Article Review
Sophie Hughes is a literary translator who works chiefly from Spanish into English – she has translated fiction by Fernanda Melchor and Enrique Vila-Matas, among other renowned authors.
In this article published last year in the New York Times, she takes the reader through the process of translating several paragraphs from Melchor’s novel Hurricane Season line by line, in what can be called the translator’s version of literary close reading.
The excellent work by the NYT designers has turned Hughes’ article into a sort of interactive infographic, allowing readers to visualize, in more or less real time, the many hesitations, to-and-fros and self-editing required by a good translation.

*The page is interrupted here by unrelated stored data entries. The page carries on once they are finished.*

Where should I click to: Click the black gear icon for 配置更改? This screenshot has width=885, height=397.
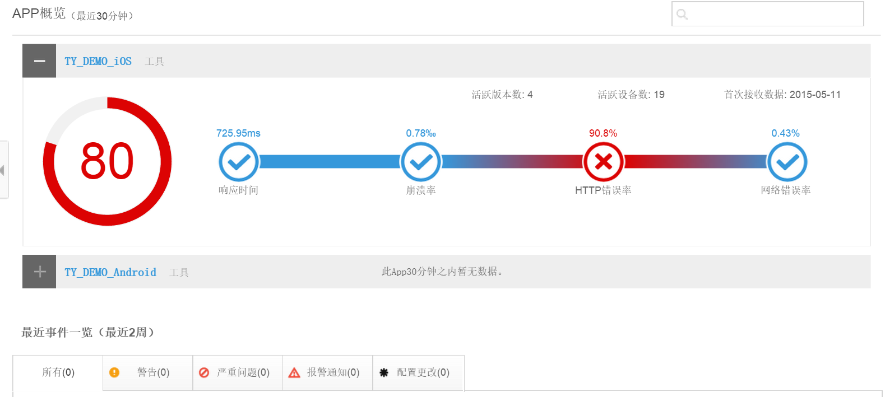[384, 372]
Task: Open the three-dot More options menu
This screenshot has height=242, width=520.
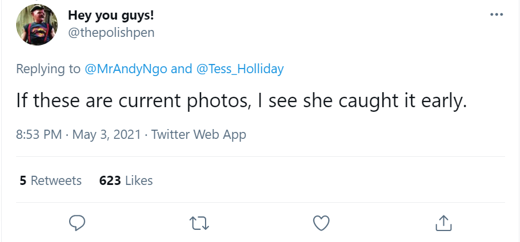Action: coord(496,14)
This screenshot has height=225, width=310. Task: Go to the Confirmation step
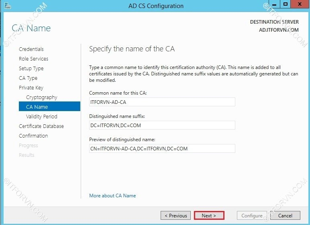coord(33,136)
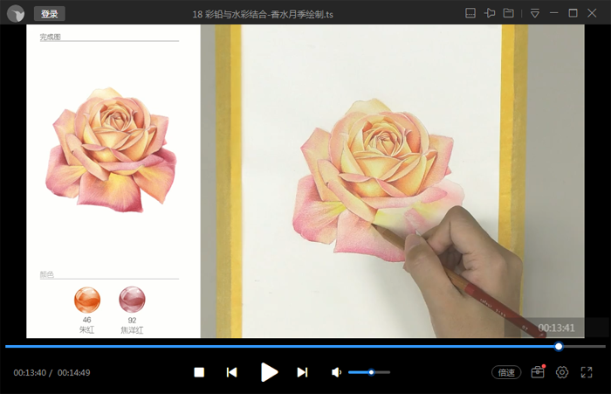
Task: Open the main menu dropdown triangle
Action: [x=534, y=13]
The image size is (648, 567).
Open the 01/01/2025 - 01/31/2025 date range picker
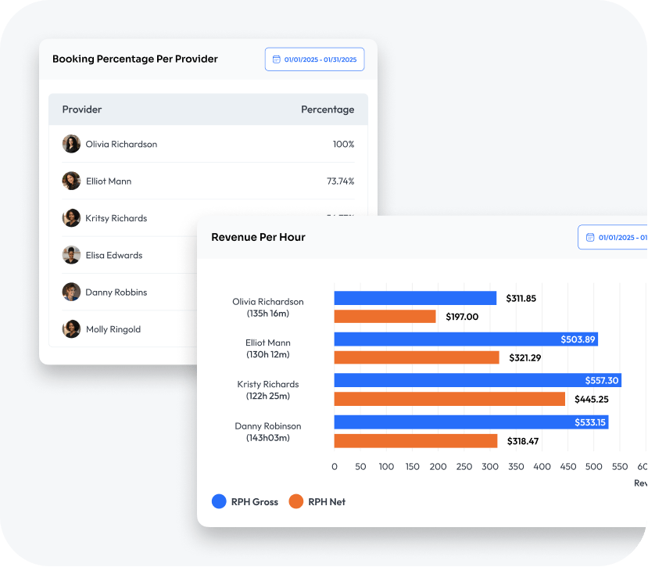coord(314,59)
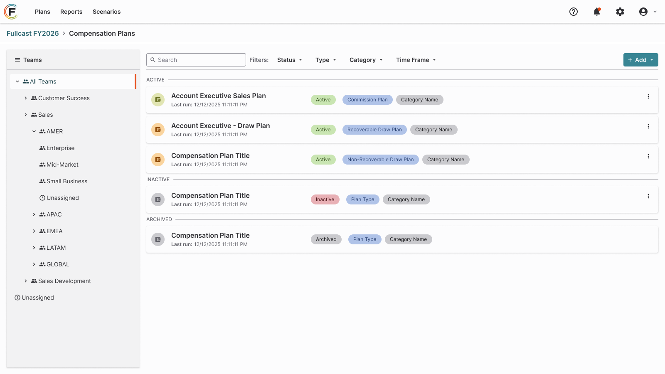Expand the EMEA team node
The height and width of the screenshot is (374, 665).
pos(34,231)
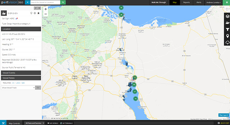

We see Hughes ask herself “So how would I turn this into a human translation?” when considering how to avoid the “ploddingly literal translation” offered up by Google Translate, which just sits there like a lifeless chunk (Hughes wryly comments: “I’m often asked if machine translation services or A.I. will put human translators out of a job. It doesn’t keep me up at night.”) We watch her wonder how to avoid a repetition which “nobody [… ] would say in English”, while acknowledging that “some sort of repetition is crucial”. We witness how the compromises and happy solutions that make a good translation emerge as she works her way through the text.
The meaning of a text in translation, as Hughes says in her conclusion, is not merely a concatenation of isolated elements, but rather should be seen as a puzzle that can only be solved if seen as a whole, and “never… become wedded to one solution to the possible preclusion of the next.”
The clever economy of the design mirrors and augments the elegance of Hughes’ argument. Highly recommended.